Rouhani's comments came a day after the latest round of talks between Iran and the P5+1 group of world powers - Britain, China, France, Russia and the United States plus Germany - ended without a breakthrough.
The long-running talks are aimed at putting an Iranian nuclear bomb out of reach in exchange for easing sanctions on its economy. Iran has always insisted that its nuclear programme is for civilian use and that it has no plan to build a bomb.
"In this round of negotiations (in Lausanne, Switzerland) there were differences on some issues," Rouhani said, but noting that "common views emerged that can be the basis of a final agreement."
However he added: "Some points of disagreement persist."
The negotiations are to resume on Wednesday, leaving the two sides with just one week to meet a 31 March deadline for agreeing the outlines of a nuclear deal they hope will end a 12-year deadlock.
US Secretary of State John Kerry was to leave Switzerland on Saturday for talks in London with his British, French and German counterparts, the State Department said.
On Friday Kerry spoke by telephone with the foreign ministers of Russia and China, the other two powers involved in talks that officially resumed after the 2013 election of Rouhani.
Iran's Foreign Minister Mohammad Javad Zarif, who faced Kerry in talks all week, said on Saturday his team had been willing to work through the weekend, but the P5+1 needed time to "coordinate," hinting at a split between the world powers.
"In some cases, their diversity of interests, political views or personal issues or personalities became more sensitive than the actual negotiations," he wrote on his Facebook page, without naming any of the P5+1 countries.
The highly complex mooted agreement, due to be finalised by the end of June, is aimed at assuring the world Iran will not build nuclear weapons under the guise of a civilian energy programme.
It would likely involve Iran reducing in scope its nuclear activities, allowing ultra-tight inspections, exporting atomic material and limiting development of new nuclear machinery.
In exchange, Iran - which denies wanting nuclear weapons - would get staggered relief from the mountain of painful sanctions that have strangled its oil exports and hammered its economy.
Kerry insists world powers united in Iran talks
However, Kerry said on Saturday that world powers were "united" in their approach to nuclear talks with Iran despite speculation of splits with France, and stressed that he would not rush into a bad deal.
"I emphasise: we are united in our goal, our approach, our resolve and our determination to ensure that Iran's programme is entirely peaceful," Kerry said in Switzerland before leaving for London.
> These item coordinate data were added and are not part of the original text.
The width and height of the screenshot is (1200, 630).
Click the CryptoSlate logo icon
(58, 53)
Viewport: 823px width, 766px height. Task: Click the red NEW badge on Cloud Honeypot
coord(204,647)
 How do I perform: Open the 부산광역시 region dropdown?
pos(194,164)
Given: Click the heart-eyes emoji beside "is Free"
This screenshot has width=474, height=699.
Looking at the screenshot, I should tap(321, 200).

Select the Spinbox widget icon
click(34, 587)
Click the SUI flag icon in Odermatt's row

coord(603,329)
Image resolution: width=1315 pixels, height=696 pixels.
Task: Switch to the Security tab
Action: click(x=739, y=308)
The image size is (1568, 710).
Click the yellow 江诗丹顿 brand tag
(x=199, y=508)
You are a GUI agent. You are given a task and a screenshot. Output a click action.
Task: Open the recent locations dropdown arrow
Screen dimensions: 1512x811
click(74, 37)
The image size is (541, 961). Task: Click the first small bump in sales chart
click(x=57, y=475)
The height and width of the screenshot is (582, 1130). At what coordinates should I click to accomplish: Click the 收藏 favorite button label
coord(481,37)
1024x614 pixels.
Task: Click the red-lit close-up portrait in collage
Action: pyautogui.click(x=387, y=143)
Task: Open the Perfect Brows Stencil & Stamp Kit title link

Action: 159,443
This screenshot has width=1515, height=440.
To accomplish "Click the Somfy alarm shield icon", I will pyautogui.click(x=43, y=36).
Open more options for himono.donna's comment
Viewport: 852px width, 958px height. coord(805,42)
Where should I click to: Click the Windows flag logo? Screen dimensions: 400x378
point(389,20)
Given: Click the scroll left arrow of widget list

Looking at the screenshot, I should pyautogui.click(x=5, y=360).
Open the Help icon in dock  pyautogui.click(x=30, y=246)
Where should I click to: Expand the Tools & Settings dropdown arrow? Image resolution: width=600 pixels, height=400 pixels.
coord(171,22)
Diplomats in Paris have expressed concern that Washington may be so keen on concluding a deal before the initial 31 March deadline that it might be ready to accept an overly pliable accord that Iran could work around.
On Friday, prior to a phone call with US counterpart Barack Obama, French President Francois Hollande insisted the "French position is easy to state: yes, Iran can have access to civilian nuclear capacities, but cannot obtain a nuclear arm."
Kerry sought to reassure that Washington was not trying to pressure partners into an accord, saying "we have worked long and hard to achieve an agreement that resolves concerns on Iran's programme."
He said Iran still has to do more to prove that it would abide by a deal and that "important gaps remain."
"The stakes are high and the issues are complicated and all interrelated. Once again let me also be clear. We do not want just any deal. If we had, we should have announced something a long time ago and clearly since the joint plan of action was agreed we're not rushing," he said.
"This has been a two-and-a-half-year more process, but we recognise that fundamental decisions have to be made now, and they don't get any easier as time goes by. It's time to make hard decisions."
Yet there appears to be some difference of opinion on just how imminent that moment is. On Thursday, a European diplomat in Geneva confided the actual "deadline... is 30 June," rather than 31 March.
On Friday France's ambassador to the US, Gerard Araud, tweeted a similar warning that "making the end of March an absolute deadline is counterproductive and dangerous. Need all our time to finalise a complex agreement."
Araud later added that "pressure on ourselves to conclude at any price... is a bad tactic."